→ **WHAT THE TASK REQUIRES**
Each entry here is to be restated word for word.

Saved entries:
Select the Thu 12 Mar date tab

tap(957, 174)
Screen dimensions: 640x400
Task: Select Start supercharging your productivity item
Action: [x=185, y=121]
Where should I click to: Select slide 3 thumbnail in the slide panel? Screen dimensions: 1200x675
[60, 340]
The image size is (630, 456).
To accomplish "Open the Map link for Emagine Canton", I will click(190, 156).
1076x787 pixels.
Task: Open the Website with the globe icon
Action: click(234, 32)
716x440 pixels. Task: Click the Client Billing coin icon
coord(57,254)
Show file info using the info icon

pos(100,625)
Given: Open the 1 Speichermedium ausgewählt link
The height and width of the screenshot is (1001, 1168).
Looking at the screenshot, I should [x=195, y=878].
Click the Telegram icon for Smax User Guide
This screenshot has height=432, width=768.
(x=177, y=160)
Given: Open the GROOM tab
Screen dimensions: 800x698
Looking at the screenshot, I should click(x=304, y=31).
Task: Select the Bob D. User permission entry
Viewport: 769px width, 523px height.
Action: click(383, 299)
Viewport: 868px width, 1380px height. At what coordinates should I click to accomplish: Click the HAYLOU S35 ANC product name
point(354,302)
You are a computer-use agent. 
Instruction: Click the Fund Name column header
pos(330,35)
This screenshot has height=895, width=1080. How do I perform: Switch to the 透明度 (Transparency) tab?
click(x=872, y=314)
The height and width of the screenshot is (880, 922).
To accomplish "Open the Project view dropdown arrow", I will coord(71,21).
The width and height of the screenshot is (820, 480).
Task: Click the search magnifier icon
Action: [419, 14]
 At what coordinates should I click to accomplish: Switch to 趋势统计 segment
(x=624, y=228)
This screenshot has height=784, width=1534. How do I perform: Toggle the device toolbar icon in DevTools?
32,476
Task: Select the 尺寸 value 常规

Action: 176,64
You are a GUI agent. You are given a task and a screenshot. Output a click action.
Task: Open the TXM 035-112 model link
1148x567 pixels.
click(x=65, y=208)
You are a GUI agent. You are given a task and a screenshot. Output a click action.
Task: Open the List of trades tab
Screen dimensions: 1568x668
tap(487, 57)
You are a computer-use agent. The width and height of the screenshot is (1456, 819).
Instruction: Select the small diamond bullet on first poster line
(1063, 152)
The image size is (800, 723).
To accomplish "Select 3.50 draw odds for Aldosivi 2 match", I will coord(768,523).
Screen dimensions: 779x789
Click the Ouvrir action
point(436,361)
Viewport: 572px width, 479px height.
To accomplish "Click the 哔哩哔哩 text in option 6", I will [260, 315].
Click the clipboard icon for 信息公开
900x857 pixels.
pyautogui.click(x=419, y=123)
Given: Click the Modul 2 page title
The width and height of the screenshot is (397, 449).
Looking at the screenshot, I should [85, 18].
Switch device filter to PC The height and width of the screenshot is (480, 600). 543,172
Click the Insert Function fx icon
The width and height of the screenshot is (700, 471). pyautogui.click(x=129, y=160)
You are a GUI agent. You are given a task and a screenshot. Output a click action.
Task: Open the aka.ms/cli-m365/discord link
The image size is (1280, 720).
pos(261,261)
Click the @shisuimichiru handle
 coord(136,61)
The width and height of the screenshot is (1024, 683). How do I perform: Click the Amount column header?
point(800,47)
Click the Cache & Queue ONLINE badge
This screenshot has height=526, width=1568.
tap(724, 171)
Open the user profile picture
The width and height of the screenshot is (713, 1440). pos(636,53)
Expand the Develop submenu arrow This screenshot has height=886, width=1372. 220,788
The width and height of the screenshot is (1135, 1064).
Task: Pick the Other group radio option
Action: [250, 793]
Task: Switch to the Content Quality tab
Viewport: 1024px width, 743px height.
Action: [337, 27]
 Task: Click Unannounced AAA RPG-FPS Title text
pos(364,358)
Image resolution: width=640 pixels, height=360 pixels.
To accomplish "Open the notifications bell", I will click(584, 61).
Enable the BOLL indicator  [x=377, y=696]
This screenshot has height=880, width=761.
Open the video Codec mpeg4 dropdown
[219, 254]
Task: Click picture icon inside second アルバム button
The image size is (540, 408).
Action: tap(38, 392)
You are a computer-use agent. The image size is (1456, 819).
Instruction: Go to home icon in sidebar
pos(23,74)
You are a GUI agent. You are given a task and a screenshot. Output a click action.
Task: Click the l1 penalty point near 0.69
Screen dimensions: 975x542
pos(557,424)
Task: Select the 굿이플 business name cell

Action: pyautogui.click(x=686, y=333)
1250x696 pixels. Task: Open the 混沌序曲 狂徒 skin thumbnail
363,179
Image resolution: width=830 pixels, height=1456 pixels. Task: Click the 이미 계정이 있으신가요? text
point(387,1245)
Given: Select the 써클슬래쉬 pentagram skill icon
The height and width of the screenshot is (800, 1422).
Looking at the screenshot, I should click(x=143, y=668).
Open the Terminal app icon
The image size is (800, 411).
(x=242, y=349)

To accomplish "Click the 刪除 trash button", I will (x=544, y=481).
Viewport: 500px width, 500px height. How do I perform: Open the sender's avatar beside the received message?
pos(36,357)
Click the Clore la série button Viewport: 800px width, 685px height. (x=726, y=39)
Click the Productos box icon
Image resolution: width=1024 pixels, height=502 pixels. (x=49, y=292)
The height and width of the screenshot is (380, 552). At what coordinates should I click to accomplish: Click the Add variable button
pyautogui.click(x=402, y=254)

→ **OUTPUT OF THE EXERCISE**
Select the Thu 12 Mar date tab

tap(957, 174)
Screen dimensions: 640x400
Task: Select Start supercharging your productivity item
Action: [x=185, y=121]
Where should I click to: Select slide 3 thumbnail in the slide panel? Screen dimensions: 1200x675
[60, 340]
The image size is (630, 456).
To accomplish "Open the Map link for Emagine Canton", I will click(190, 156).
1076x787 pixels.
Task: Open the Website with the globe icon
Action: click(234, 32)
716x440 pixels. Task: Click the Client Billing coin icon
coord(57,254)
Show file info using the info icon

pos(100,625)
Given: Open the 1 Speichermedium ausgewählt link
The height and width of the screenshot is (1001, 1168).
Looking at the screenshot, I should [x=195, y=878].
Click the Telegram icon for Smax User Guide
This screenshot has height=432, width=768.
(x=177, y=160)
Given: Open the GROOM tab
Screen dimensions: 800x698
Looking at the screenshot, I should click(x=304, y=31).
Task: Select the Bob D. User permission entry
Viewport: 769px width, 523px height.
Action: click(383, 299)
Viewport: 868px width, 1380px height. At what coordinates should I click to accomplish: Click the HAYLOU S35 ANC product name
point(354,302)
You are a computer-use agent. 
Instruction: Click the Fund Name column header
pos(330,35)
This screenshot has height=895, width=1080. How do I perform: Switch to the 透明度 (Transparency) tab?
click(x=872, y=314)
The height and width of the screenshot is (880, 922).
To accomplish "Open the Project view dropdown arrow", I will coord(71,21).
The width and height of the screenshot is (820, 480).
Task: Click the search magnifier icon
Action: [419, 14]
 At what coordinates should I click to accomplish: Switch to 趋势统计 segment
(x=624, y=228)
This screenshot has height=784, width=1534. How do I perform: Toggle the device toolbar icon in DevTools?
32,476
Task: Select the 尺寸 value 常规

Action: 176,64
You are a GUI agent. You are given a task and a screenshot. Output a click action.
Task: Open the TXM 035-112 model link
1148x567 pixels.
click(x=65, y=208)
You are a GUI agent. You are given a task and a screenshot. Output a click action.
Task: Open the List of trades tab
Screen dimensions: 1568x668
tap(487, 57)
You are a computer-use agent. The width and height of the screenshot is (1456, 819).
Instruction: Select the small diamond bullet on first poster line
(1063, 152)
The image size is (800, 723).
To accomplish "Select 3.50 draw odds for Aldosivi 2 match", I will coord(768,523).
Screen dimensions: 779x789
Click the Ouvrir action
point(436,361)
Viewport: 572px width, 479px height.
To accomplish "Click the 哔哩哔哩 text in option 6", I will [260, 315].
Click the clipboard icon for 信息公开
900x857 pixels.
pyautogui.click(x=419, y=123)
Given: Click the Modul 2 page title
The width and height of the screenshot is (397, 449).
Looking at the screenshot, I should [85, 18].
Switch device filter to PC The height and width of the screenshot is (480, 600). 543,172
Click the Insert Function fx icon
The width and height of the screenshot is (700, 471). pyautogui.click(x=129, y=160)
You are a GUI agent. You are given a task and a screenshot. Output a click action.
Task: Open the aka.ms/cli-m365/discord link
The image size is (1280, 720).
pos(261,261)
Click the @shisuimichiru handle
 coord(136,61)
The width and height of the screenshot is (1024, 683). How do I perform: Click the Amount column header?
point(800,47)
Click the Cache & Queue ONLINE badge
This screenshot has height=526, width=1568.
tap(724, 171)
Open the user profile picture
The width and height of the screenshot is (713, 1440). pos(636,53)
Expand the Develop submenu arrow This screenshot has height=886, width=1372. 220,788
The width and height of the screenshot is (1135, 1064).
Task: Pick the Other group radio option
Action: [250, 793]
Task: Switch to the Content Quality tab
Viewport: 1024px width, 743px height.
Action: [337, 27]
 Task: Click Unannounced AAA RPG-FPS Title text
pos(364,358)
Image resolution: width=640 pixels, height=360 pixels.
To accomplish "Open the notifications bell", I will click(584, 61).
Enable the BOLL indicator  [x=377, y=696]
This screenshot has height=880, width=761.
Open the video Codec mpeg4 dropdown
[219, 254]
Task: Click picture icon inside second アルバム button
The image size is (540, 408).
Action: tap(38, 392)
You are a computer-use agent. The image size is (1456, 819).
Instruction: Go to home icon in sidebar
pos(23,74)
You are a GUI agent. You are given a task and a screenshot. Output a click action.
Task: Click the l1 penalty point near 0.69
Screen dimensions: 975x542
pos(557,424)
Task: Select the 굿이플 business name cell

Action: pyautogui.click(x=686, y=333)
1250x696 pixels. Task: Open the 混沌序曲 狂徒 skin thumbnail
363,179
Image resolution: width=830 pixels, height=1456 pixels. Task: Click the 이미 계정이 있으신가요? text
point(387,1245)
Given: Select the 써클슬래쉬 pentagram skill icon
The height and width of the screenshot is (800, 1422).
Looking at the screenshot, I should click(x=143, y=668).
Open the Terminal app icon
The image size is (800, 411).
(x=242, y=349)

To accomplish "Click the 刪除 trash button", I will (x=544, y=481).
Viewport: 500px width, 500px height. How do I perform: Open the sender's avatar beside the received message?
pos(36,357)
Click the Clore la série button Viewport: 800px width, 685px height. (x=726, y=39)
Click the Productos box icon
Image resolution: width=1024 pixels, height=502 pixels. (x=49, y=292)
The height and width of the screenshot is (380, 552). At what coordinates should I click to accomplish: Click the Add variable button
pyautogui.click(x=402, y=254)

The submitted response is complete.